I'm 51 and our investment income exceeds expenditure. I could FIRE but I won't until at least 55. This is partly because much of the income comes from my SIPP and hence isn't accessable until then and then there is the safety margin. Strictly speaking there is enough assets in my ISA to bridge the gap but I'd rather keep them (and the income produced is doing something useful).
One thing that strikes me is that you have to understand your financial enviroment (tax breaks, interest rates, own age,etc). This is very different for me today than when I started and will continue to evolve.
So :-
Own your own home?
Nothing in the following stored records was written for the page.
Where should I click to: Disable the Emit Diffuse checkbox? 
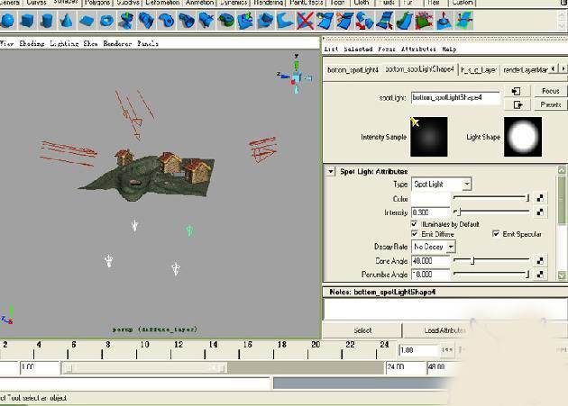click(415, 234)
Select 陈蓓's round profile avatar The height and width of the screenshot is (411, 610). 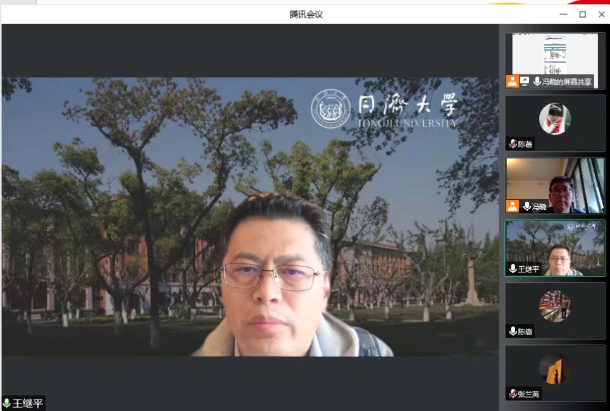coord(554,119)
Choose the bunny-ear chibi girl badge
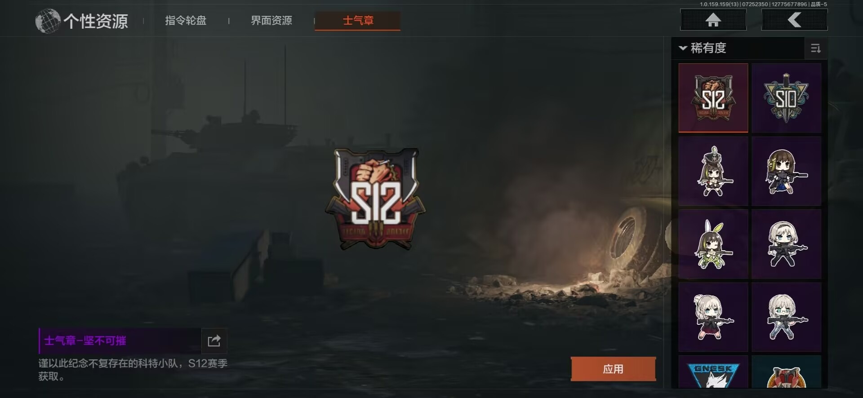Image resolution: width=863 pixels, height=398 pixels. click(713, 244)
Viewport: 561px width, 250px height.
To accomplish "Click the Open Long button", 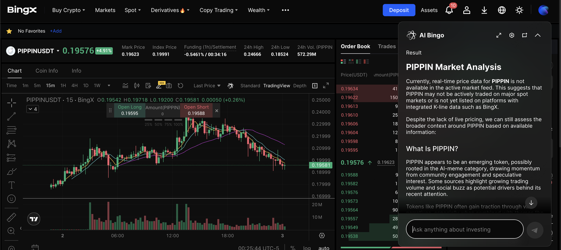I will (x=130, y=110).
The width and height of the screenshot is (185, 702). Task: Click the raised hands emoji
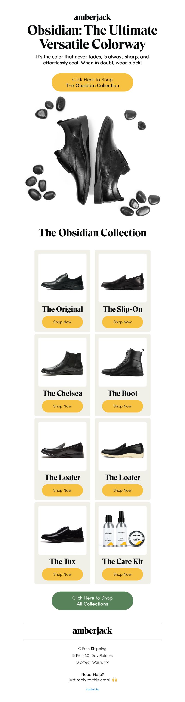[115, 680]
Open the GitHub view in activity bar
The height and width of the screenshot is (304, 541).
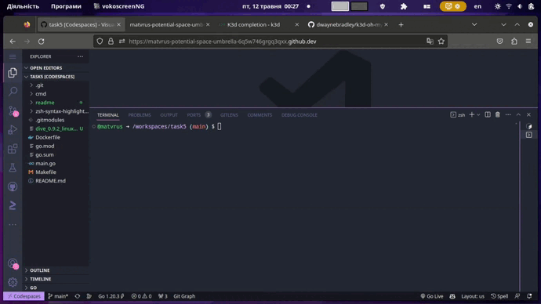(13, 186)

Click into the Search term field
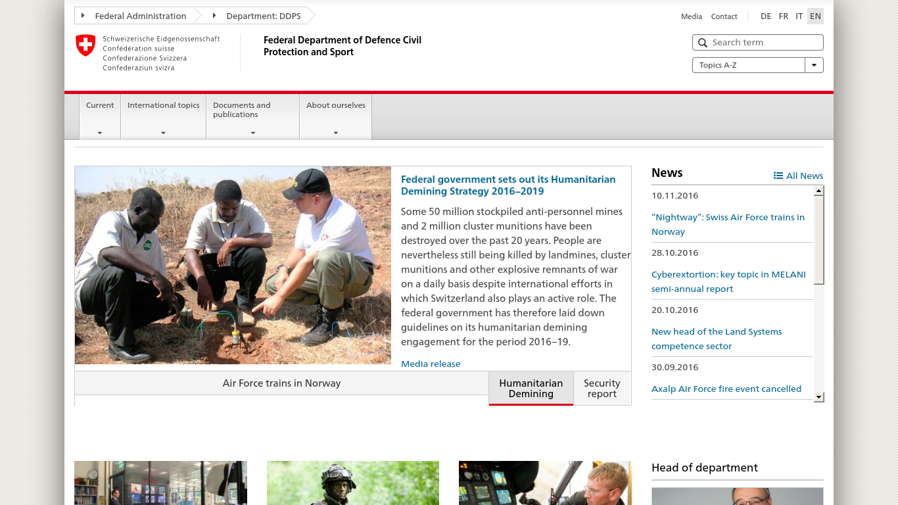pyautogui.click(x=763, y=43)
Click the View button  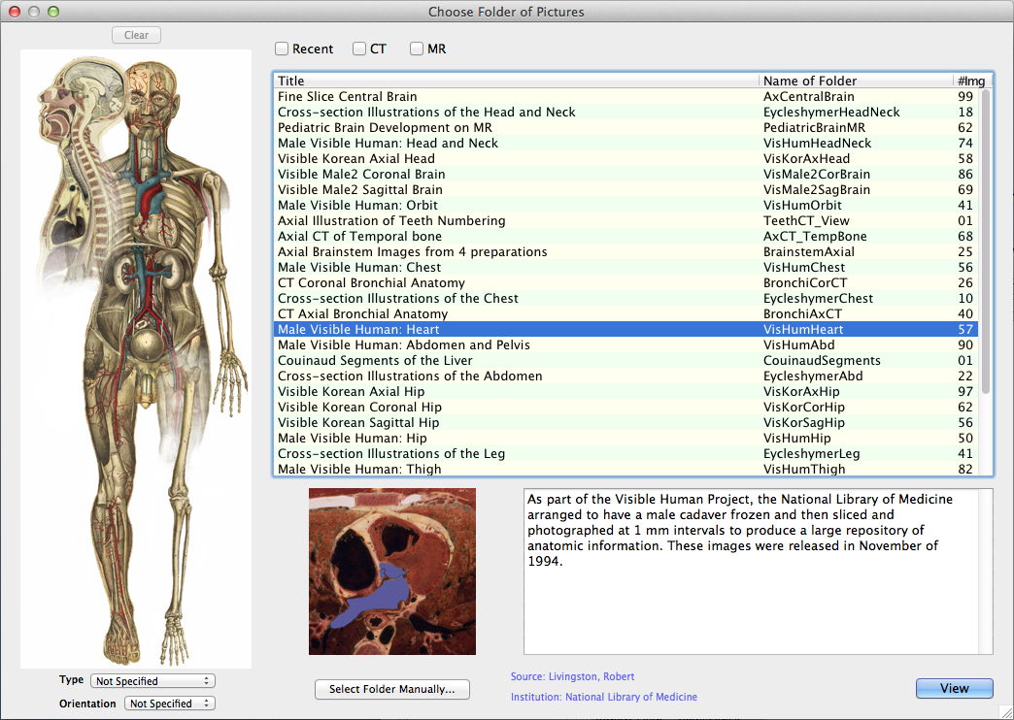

Use an offset mortgage, I've had two, first one enabled my original house to be paid off, second one is completely offset.
The offset means all your money generates a tax efficient return, insulates you from interest rate hikes, owning it means stability and no worries about rent rises. However my first house was compartively inexpensive and the second because I'd made so much on the first was also reasonably affordable. In todays world with comparatively expensive housing (by this I mean as a ratio to salaries) I'm not sure that works as a recommendation for someone just starting. In the round though I think retiring in a house you own is a primary goal.
Earn significantly more than average salary for a prolonged number of years. There is no getting over this in order to save a significant amount a decent salary is needed.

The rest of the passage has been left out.